What's at stake? Not a whole lot, and that's the problem. The mood is that we need a president to preside rather than lead. Certainly our continued prosperity and world leadership is at stake but the stakes don't seem to be visible to the public.

In some countries people don't vote because they don't think it will make a difference. In the U.S. people don't vote because they don't want to make a difference. We're coasting; life will get tougher and we may not be prepared. We're completely ignorant of foreign affairs and we're taking our economic prosperity for granted. Kids used to take history to learn America's role in the world; now they only learn that the world wants to copy us. It's harder to make the distinction between advertising and editorial. We're cynical but not very sophisticated. As Oscar Wilde said, we know the price of everything and the value of nothing.

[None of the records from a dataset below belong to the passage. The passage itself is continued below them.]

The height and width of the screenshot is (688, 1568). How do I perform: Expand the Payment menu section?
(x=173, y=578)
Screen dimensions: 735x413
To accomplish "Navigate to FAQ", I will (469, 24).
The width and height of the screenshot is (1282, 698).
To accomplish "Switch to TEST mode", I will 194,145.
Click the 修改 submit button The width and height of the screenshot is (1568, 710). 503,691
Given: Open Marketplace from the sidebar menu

We need a Roosevelt to shake us out of our complacency. Things are going so well we no longer honor courage. Roosevelt himself was courageous and he brought it out in other people. He wasn't afraid to tell us life isn't supposed to be easy, that we have to band together. We don't have anybody doing that right now. I'm a big believer in free markets, in knowing your customers and giving them what they want, but not in politics. Politicians shouldn't be looking at polls to find out what we want, they should be persuading us of what we want.

We need someone with a Steve Jobs level of vision. Jobs didn't give customers what they wanted, he gave them what they didn't know they wanted. Politicians should persuade us, not ask us what we want. They should try to change our minds rather than pander to our prejudices.